文書抜粋
-- -- --

IYO DENTAL ASSOCIATION

講師の紹介とセミナーの内容

第5回 紙屋 克子先生・木佐 俊郎先生・升田 勝喜

 紙屋 克子氏は元脳神経外科病院の臨床ナースで、意識障害患者の看護のエキスパート。現在、筑波大学で大学院生を対象に看護学の研究指導を行っている。講演では、決して見捨てない、諦めない、子を思う母親のように障害者のケイパビリティーを信じて、「口から食べる」を看護の大きな目標として、麻布脳神経外科病院での臨床ナースの時代の熱意と愛情あふれる看護の一端を窺い知ることができた。

 医師からホープレスとされた意識障害患者を看護目標を明確に設定した濃厚なチームアプローチによって、独特の脳神経を刺激するケアを取り入れ、次から次へと回復させていく。食事に関してはおいしく、噛み応えのあるものを食べることが重要と考えており、十数年前からすでにおいしい介護食を工夫していたことが分かる。

 口から食べるためには、どんな障害の重い人でも起こすこと(頭位が最高位に来るよう)が重要であり、覚醒のレベルも上げることになる。日内リズムの確立のためにも起こすことは大切で、シーティング体位の確立が口から食べるための目と手の供応という点でも大切である。トランポリンや、端座位での抗重力的な揺らぎを与えることが、間脳を賦活させるためのキーポイントとなる。

 食べるためには、項部後屈(顎が上がってしまう、首が後ろに反った状態)を是正し首の自立を図る必要があるが、そのためには筋群の拘縮を取り、体幹のリラクゼーションを図ることが大切になるが、中でも尖足を取ることは足底接地という基本姿勢をとる上でも重要である。この筋群の短縮を取るために非常に有効な手段が、腹臥位を取らせることで、膝関節・足首・手指の可動域が広がる。それに呼応して僧帽筋の短縮が取れ、項部後屈位が是正される。腹臥位は流涎の抑制にも著効がある。これら、体位変換の合理的な仕方も、モデルを用いて実演していただいた。「人間の尊厳」の理念が根底に流れる感動を呼ぶ講演となった。

-- -- --

記載項目一覧
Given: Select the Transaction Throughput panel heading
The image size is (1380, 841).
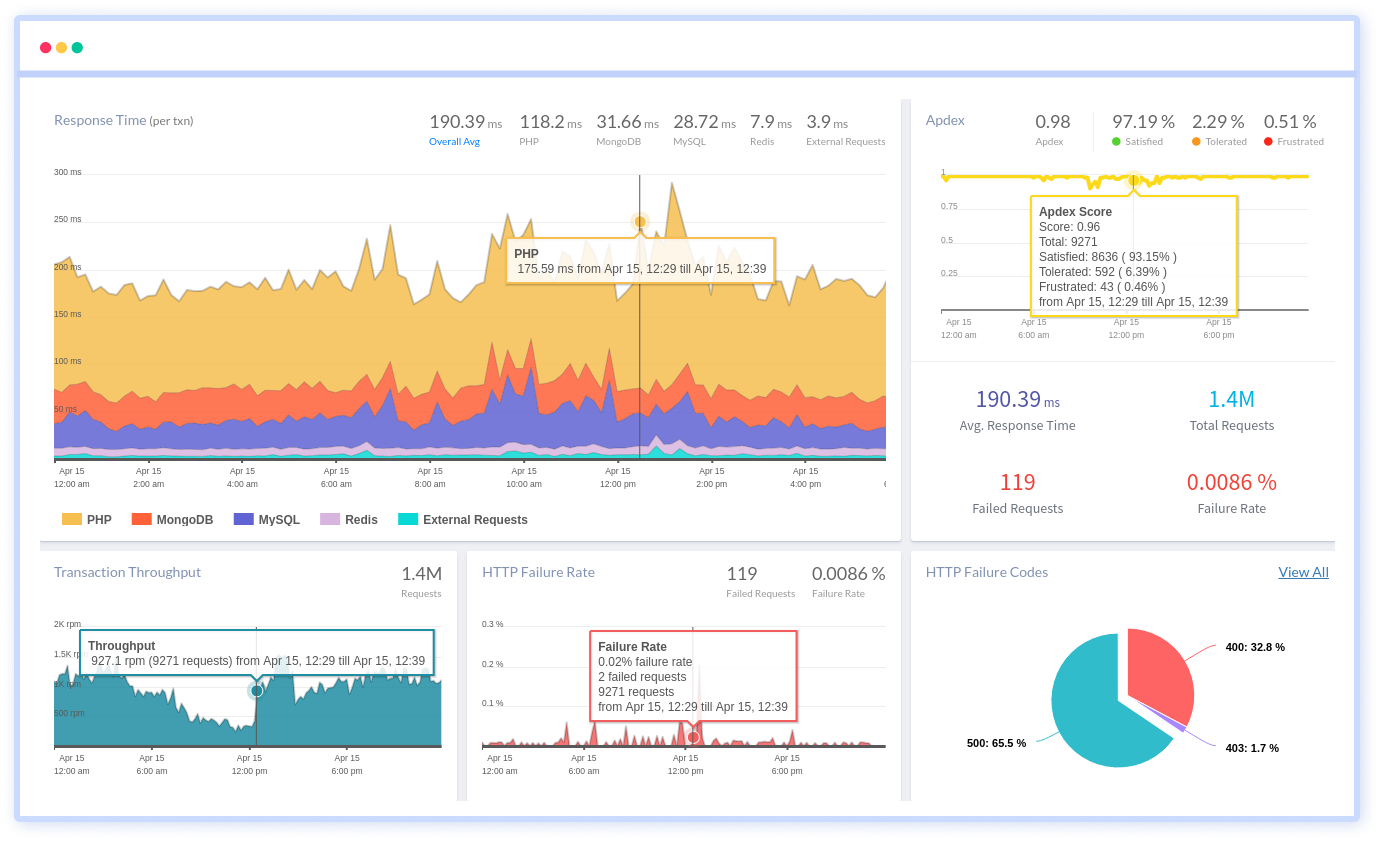Looking at the screenshot, I should click(x=127, y=572).
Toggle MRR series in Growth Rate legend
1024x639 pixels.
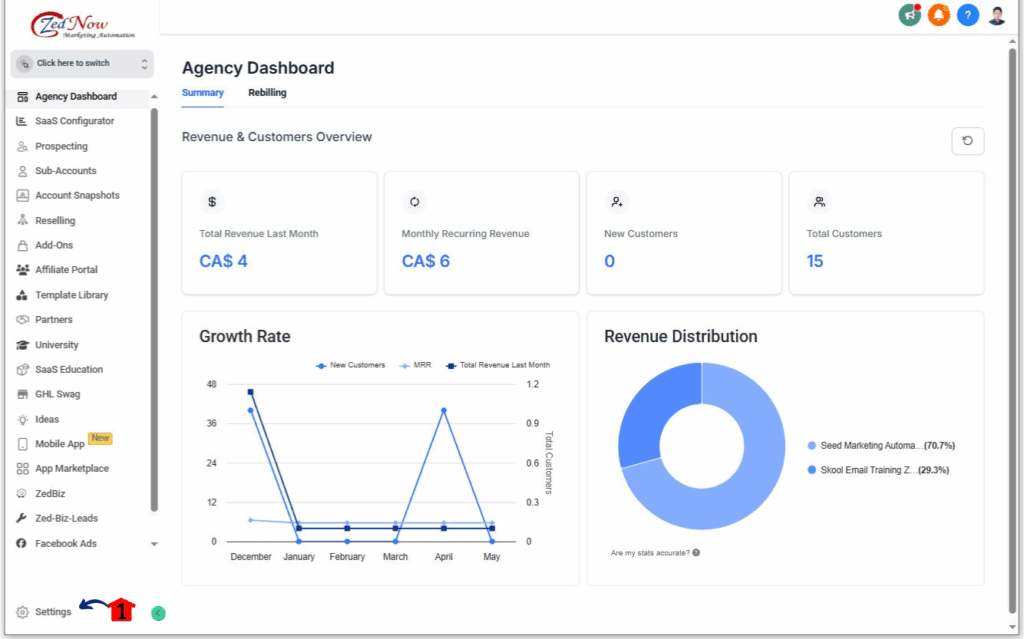pyautogui.click(x=418, y=365)
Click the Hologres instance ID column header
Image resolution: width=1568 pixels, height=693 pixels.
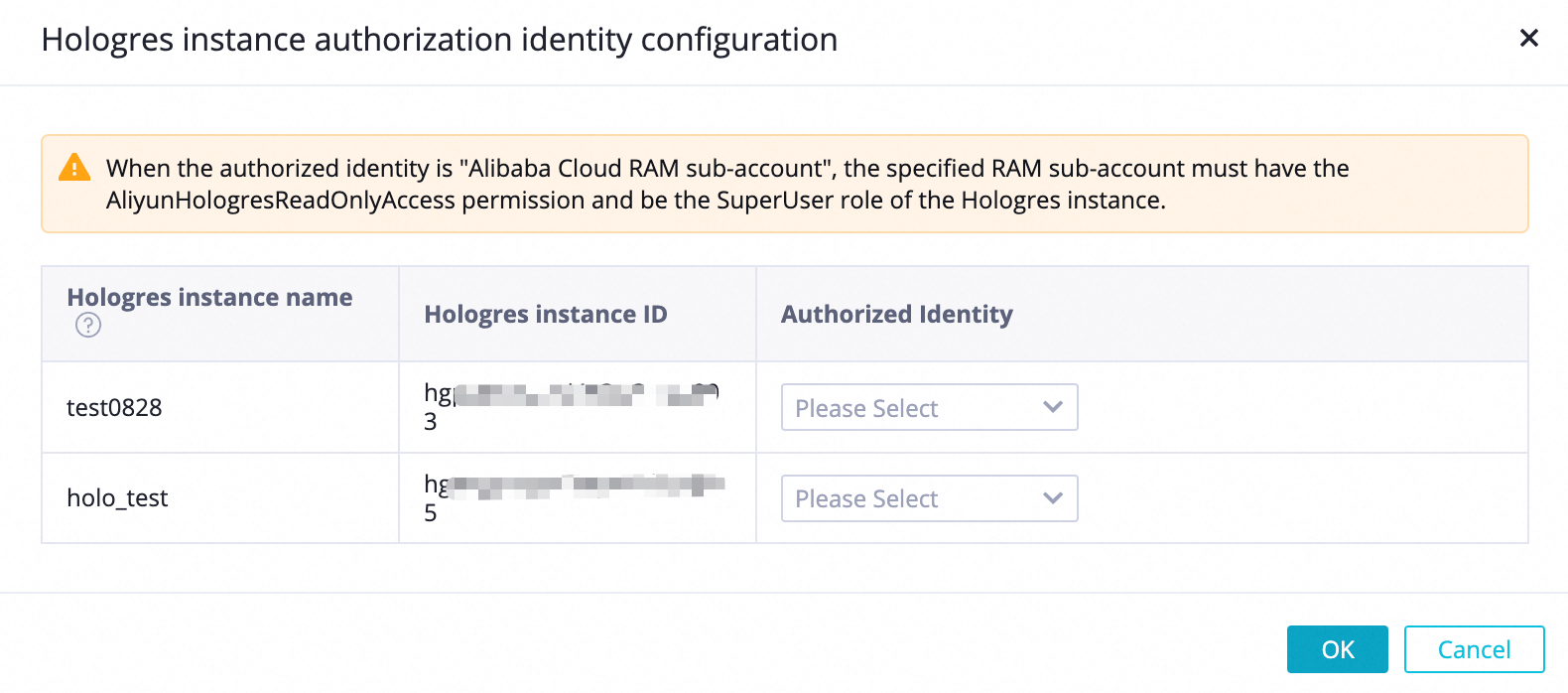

-- -- --

課題一覧
1) 講演紹介の文章を読んで次の問いに答えよ。
(a) 紙屋克子氏は現在、どこで誰を対象に何をしているか。
(b) 間脳を賦活させるためのキーポイントとされているのは何か。
(c) 流涎の抑制にも著効があるとされている体位は何か。
2) 講演紹介の文章で、腹臥位を取らせることで可動域が広がるとされている部位をすべて挙げよ。

各課題の解答
1)
(a) 筑波大学で、大学院生を対象に看護学の研究指導を行っている。
(b) トランポリンや、端座位での抗重力的な揺らぎを与えること。
(c) 腹臥位。

2) 膝関節、足首、手指